肘内障 整復した感覚のないまま良くなった症例

乳児

整復した感覚がない

3歳 女児

自宅にて椅子から落ちて腕が下敷きになり受傷

当日、整形外科受診しレントゲン検査の結果【骨に異常はなし】

骨折ではないので肘内障(肘が抜けた)だろうと整復操作をしたが、その後も痛がり手を使わなかった。

医師に少し様子をみて痛がっていたら2日後に来るように伝えられた。

固定などの処置はなし。

翌日、当院に来院しました。

 

症状・様子

患肢はダランとしたまま動かそうとしない。

普通にしていると話はできるし笑う事もできる。

患部を触ろうとすると泣き出す。

 

鎖骨・上腕骨・前腕骨の骨折症状はない。

整復を試みるもクリックを触知せず、腕を使う様子もない。

これまで20年やっていて2例だけその場で整復されずに、翌日にあっさり入っちゃったという症例があったので、無理をせずにプライトンで固定をして様子をみることにしました。

 

翌日の経過など

固定を外しても腕を動かす様子はない。

母親いわく、昨夜は目を覚まして痛がって泣いたと。

ただ、家の中で昨日よりは少しだけ動かせてはいると。

しかし、2日連続で整復操作をしているので、これ以上の痛みや恐怖を与えるのは逆効果だと判断し肘にゆるく紐を巻き昨日と同じくプライトン固定をするだけにしました。

ヒモを追加した理由

2日連続で痛い思いをしているので、腫れや筋肉の硬さがあるのでやさしい皮膚刺激で緊張を取り除く目的で施行しました。

 

腕を使いはじめてから治癒まで

翌日に来院すると、固定をしたままではあるが腕を使って遊んでいました。

固定を外しても、完全ではないが腕を伸ばしたり椅子の手すりにつかまったりできていました。

昨夜は泣く事もなかったそうです。

この様子なら、無理に整復操作をしなくても良くなるだろうと判断しプライトンは除去し、紐だけ巻いて終わりにしました。

問題なく終了

3日後来院すると、家では普通に遊んでいて痛がってないと聞き患部を確認すると、痛がる様子もなく触らせてくれ動きも問題なく終了となりました。

 

今回の症例から考えさせられること

ここからは専門的になってしまいます。

肘内障といえば、整復してその場で終わりとなるのが通常ですが稀に整復されない場合があります。

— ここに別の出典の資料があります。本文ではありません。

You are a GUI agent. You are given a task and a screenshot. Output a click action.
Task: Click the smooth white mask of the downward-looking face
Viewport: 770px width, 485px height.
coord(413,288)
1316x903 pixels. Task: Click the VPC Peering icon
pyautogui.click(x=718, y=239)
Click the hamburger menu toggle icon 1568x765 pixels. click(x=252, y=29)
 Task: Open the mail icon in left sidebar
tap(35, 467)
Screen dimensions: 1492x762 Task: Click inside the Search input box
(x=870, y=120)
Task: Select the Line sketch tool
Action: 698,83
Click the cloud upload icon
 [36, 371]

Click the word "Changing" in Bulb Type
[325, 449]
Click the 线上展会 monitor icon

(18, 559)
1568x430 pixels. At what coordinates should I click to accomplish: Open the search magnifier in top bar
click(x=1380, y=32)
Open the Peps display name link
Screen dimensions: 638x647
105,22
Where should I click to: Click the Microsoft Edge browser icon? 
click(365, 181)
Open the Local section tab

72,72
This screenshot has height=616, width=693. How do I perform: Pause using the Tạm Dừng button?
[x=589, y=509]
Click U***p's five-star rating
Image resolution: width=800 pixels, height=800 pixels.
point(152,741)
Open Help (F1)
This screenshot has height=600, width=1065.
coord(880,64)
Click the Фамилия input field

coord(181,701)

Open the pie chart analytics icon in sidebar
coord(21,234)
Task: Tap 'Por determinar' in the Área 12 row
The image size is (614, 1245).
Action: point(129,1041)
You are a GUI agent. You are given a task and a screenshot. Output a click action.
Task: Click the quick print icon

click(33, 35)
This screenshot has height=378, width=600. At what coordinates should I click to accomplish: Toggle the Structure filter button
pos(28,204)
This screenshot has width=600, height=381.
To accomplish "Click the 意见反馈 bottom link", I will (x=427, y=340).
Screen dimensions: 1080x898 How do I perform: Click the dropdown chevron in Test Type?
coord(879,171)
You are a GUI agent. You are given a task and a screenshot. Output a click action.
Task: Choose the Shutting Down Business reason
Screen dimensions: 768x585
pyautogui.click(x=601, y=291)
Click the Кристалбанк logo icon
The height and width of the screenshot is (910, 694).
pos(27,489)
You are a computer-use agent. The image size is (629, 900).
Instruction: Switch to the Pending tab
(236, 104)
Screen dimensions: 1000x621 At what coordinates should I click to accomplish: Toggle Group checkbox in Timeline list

今回は、あのクリックを感じないまま正常になりました。

考えられること

・そもそも肘内障じゃなかった→→受傷機転・症状・患肢の状態からほぼ肘内障だと断定できる。(医師の診断も含め)

・橈骨頭と輪状靭帯との関係は本当に揺るぎないものなのか?→→大人の肘内障というのもありますし、実際に輪状靭帯から逸脱している状態や整復後どうなったのかを確認した研究が存在するのかは不明です。

 

橈骨頭と輪状靭帯との関係が否定されたとしたら

学校でも習ったし、先輩方にも同様に教えられてきていると思います。

ほとんどの症例でその場で整復され帰るころにはケロッとしてる様子をみると、肘内障に対して深く考えるという事はしないんじゃないかと感じています。(少し前まで僕もそうでしたし)

しかし、人の痛みというものを深く理解していくと様々な疑問が生じてくるはずです。

 

肘内障とは何なのか?

今回の症例のように整復せずとも改善するとなると、概念そのものに対し考えるきっかけになって欲しいです。

受傷機転としては、手を引っ張られた・転倒し手をついたなど明らかな外傷であることは疑いようはありません。

ひとつ仮説として挙げられるのが関節反射ショックという理論です。

そして、子どもといえど外傷の痛みには組織の損傷だけという事はありえないと思っています。

ケガをした時の状況・痛みそのもの・まわりの大人の対応などで不安や恐怖を感じれば感情が働き、痛みも増幅することだって考えられます。

今後は肘内障といえどハイブリッドペインが含まれている事は念頭に置いて診ていきたいです。

そうなると、あのクリックは何なのか?という疑問は出てくるが、そこは今後の展開に期待したいです。

基本的にはその場で治るものがほとんどなので、もし今回のような症例に出くわしても慌てずに対応していけば大丈夫です。